Нерешительный шел, пряча лицо от ветра, и жался к капитану. Когда они были в десятке шагов от бруствера траншеи, поднялось несколько шайенов, и среди них древний-древний старик. За густой пеленой снега индейцы покачивались, точно засохшая трава.
– Скажи им, что сражаться с нами бесполезно, – заявил Джонсон. – Они полностью окружены солдатами, и им ни за что не прорваться. Если же они сдадутся, мы накормим их и отвезем в форт, где они обогреются и получат дома для жилья. Но если они будут сражаться, многие из воинов будут убиты.
Сиу заговорил, волнуясь, скрестив на груди руки. И его певучая речь сливалась со стенанием ветра и шорохом снежных хлопьев.
Старик ответил мягко, вежливо, и даже этот голос, исходящий из такого ссохшегося, умирающего тела, казался вызовом здравому смыслу и разуму.
– Он говорит, что они уже мертвы, – переводи сиу. – Они идут к себе на родину… на родину… он идут…
За его словами чувствовались скрытая поэзия и ритм сложная красота первобытной певучей речи.
– Они мертвы… Они идут…
– Черт тебя побери, да заставь ты их понять, что сюда идут большие пушки, такие пушки, что они разнесут их в куски!
– Они мертвые, они идут! – повторил сиу, пожав плечами.
Уэсселс подготовил атаку.

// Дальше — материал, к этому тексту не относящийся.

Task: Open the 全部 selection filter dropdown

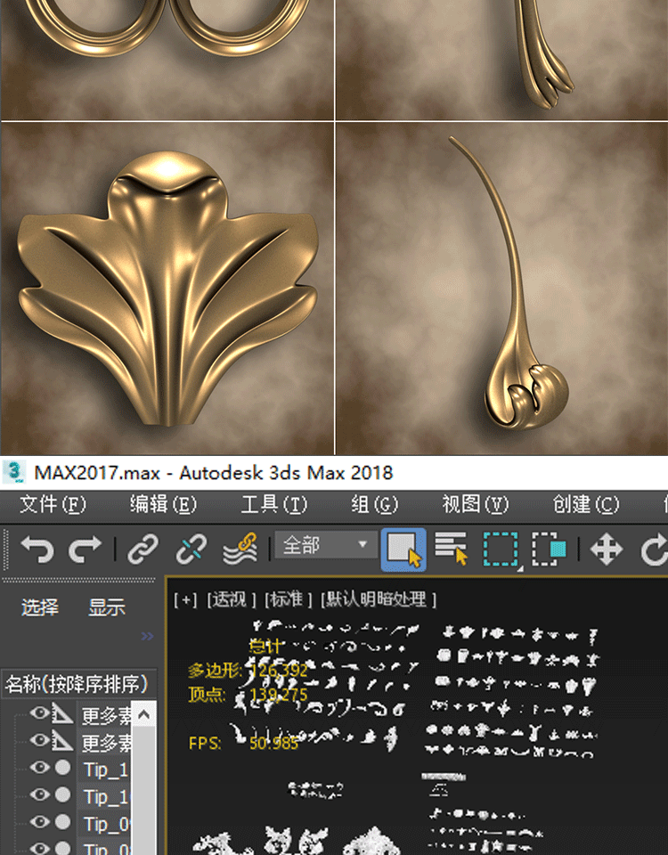Action: coord(325,545)
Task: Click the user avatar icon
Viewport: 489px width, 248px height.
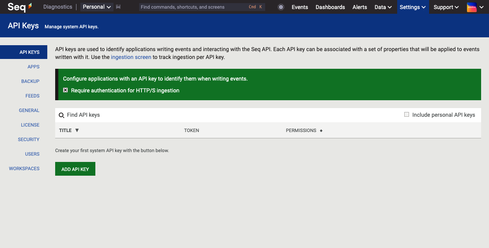Action: [x=472, y=7]
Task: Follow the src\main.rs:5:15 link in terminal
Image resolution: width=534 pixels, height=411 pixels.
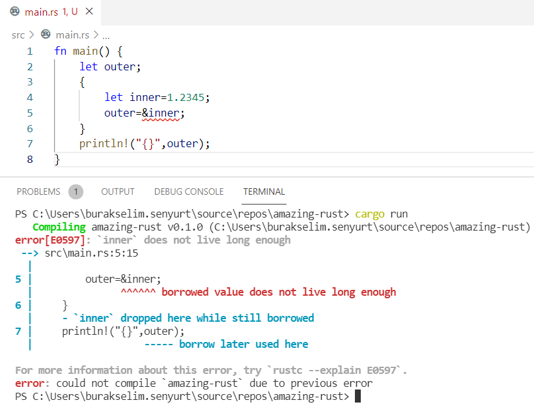Action: point(87,253)
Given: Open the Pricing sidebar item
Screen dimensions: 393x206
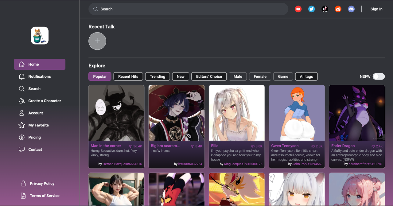Looking at the screenshot, I should [x=34, y=137].
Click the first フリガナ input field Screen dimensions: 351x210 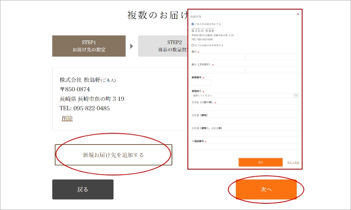click(x=217, y=70)
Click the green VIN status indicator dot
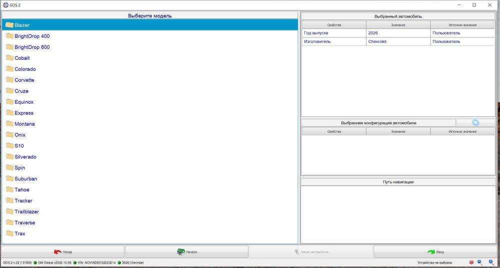 tap(75, 263)
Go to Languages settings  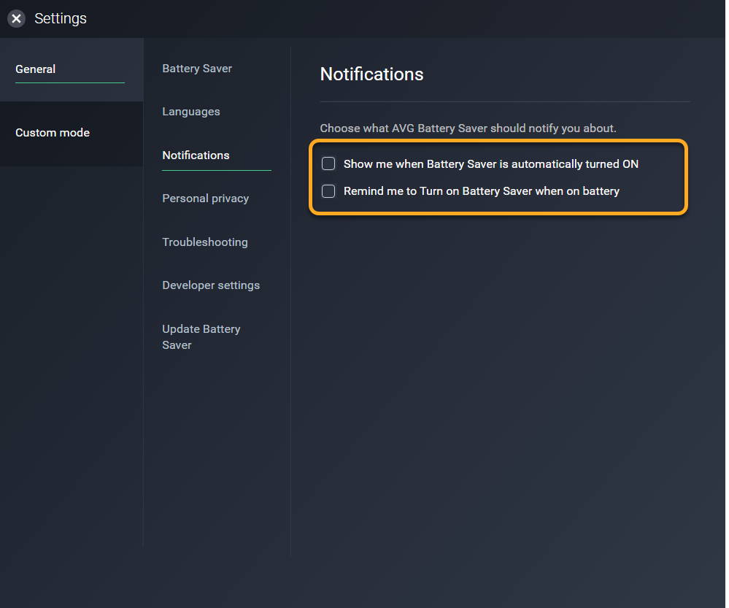pyautogui.click(x=191, y=112)
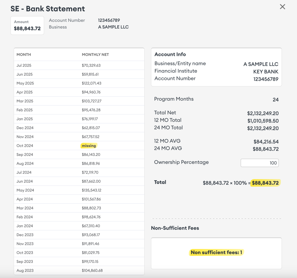This screenshot has width=297, height=278.
Task: Select the highlighted Total amount $88,843.72
Action: [x=265, y=183]
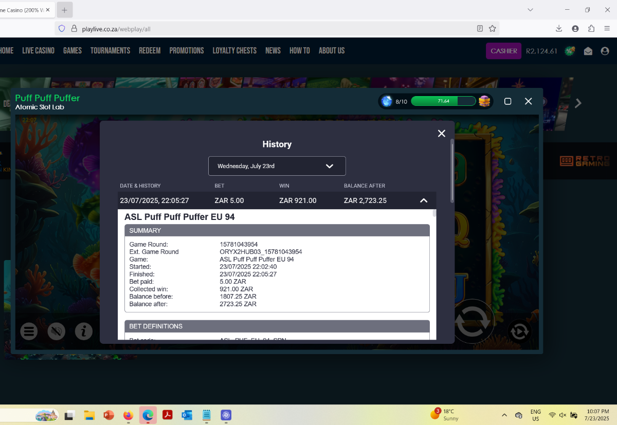
Task: Click the green loyalty progress bar
Action: [444, 101]
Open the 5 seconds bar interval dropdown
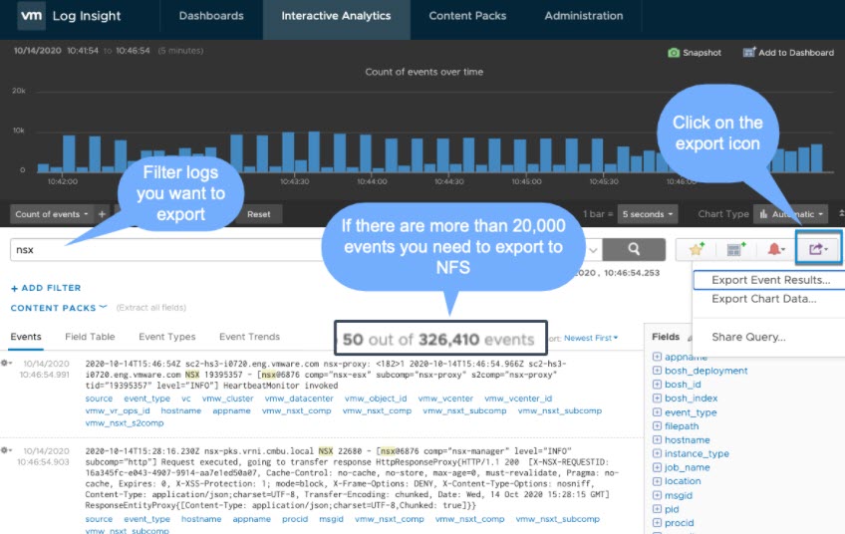 646,214
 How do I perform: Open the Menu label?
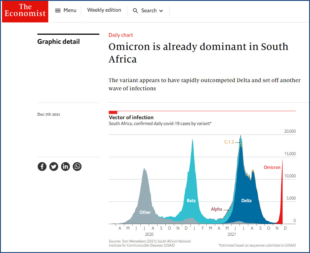(x=70, y=11)
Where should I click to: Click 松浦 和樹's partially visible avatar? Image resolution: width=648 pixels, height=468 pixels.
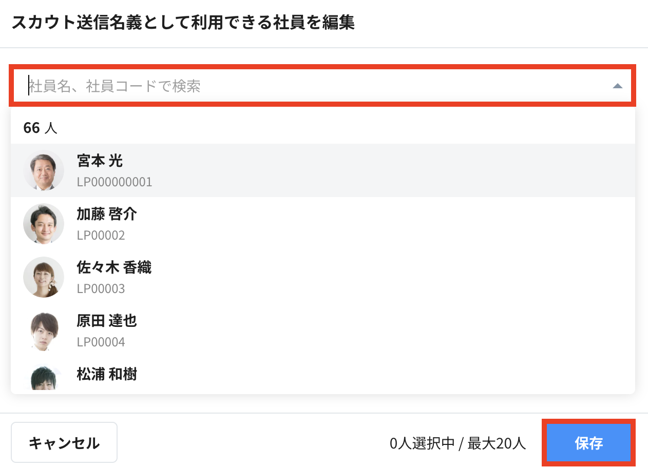44,378
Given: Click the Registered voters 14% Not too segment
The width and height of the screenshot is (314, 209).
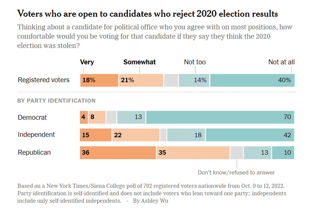Looking at the screenshot, I should pos(194,80).
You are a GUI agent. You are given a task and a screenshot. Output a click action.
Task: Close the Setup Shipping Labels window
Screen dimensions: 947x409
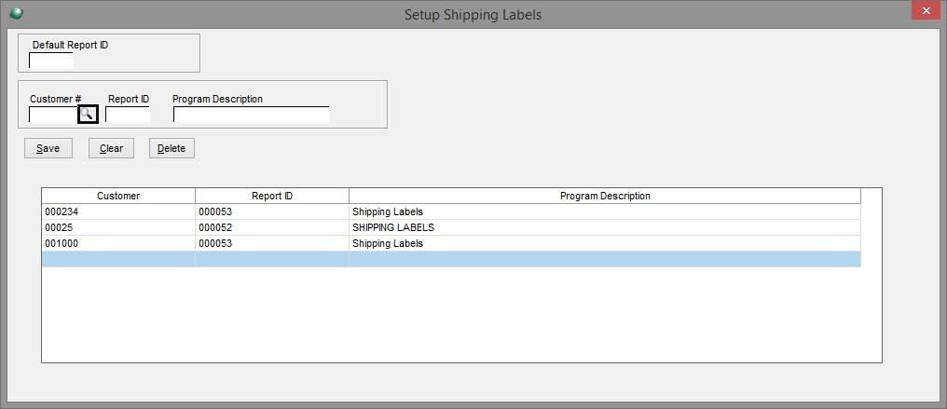tap(926, 11)
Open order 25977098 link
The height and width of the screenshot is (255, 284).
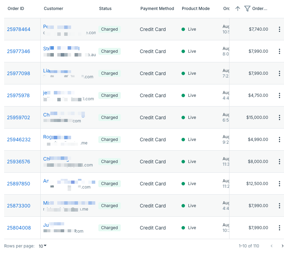coord(19,73)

Половина кавалеристов должна была наступать в пешем строю, но только на один фланг, чтобы избежать опасности перекрестного огня. Люди стояли в снегу, но для стрельбы из карабинов им пришлось снять рукавицы; скоро их руки посинели от холода. Уэсселс свистнул в свисток, и они, пригибаясь, ринулись вперед, скользя по снегу и пытаясь разглядеть индейцев сквозь слепящую пелену снежных хлопьев. Но так и не разглядели траншей шайенов – настолько густ был снег. Шайены, должно быть, заметили синие фигуры на фоне белой завесы. Индейцы дали залп и отбросили их, окровавленных, выкрикивающих проклятия, назад к Уэсселсу.

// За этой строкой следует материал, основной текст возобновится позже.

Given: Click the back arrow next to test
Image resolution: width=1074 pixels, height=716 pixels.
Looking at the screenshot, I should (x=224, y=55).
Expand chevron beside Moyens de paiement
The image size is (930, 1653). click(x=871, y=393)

Солдаты отступили потому, что невозможно лежать в снегу и вести прицельный огонь по врагу, которого не видно.
– Это никуда не годится. Подождем пушек, – сказал Джонсону капитан Уэсселс.
Он пытался что-то сделать. И хотя потерпел неудачу, все же Джонсон теперь не может упрекать его. Для Уэсселса раненые были такой же естественной принадлежностью армии, как и мундиры. Он хладнокровно уложил поудобнее солдата, раненного в бедро, и помог наложить повязку другому, у которого была сломана рука.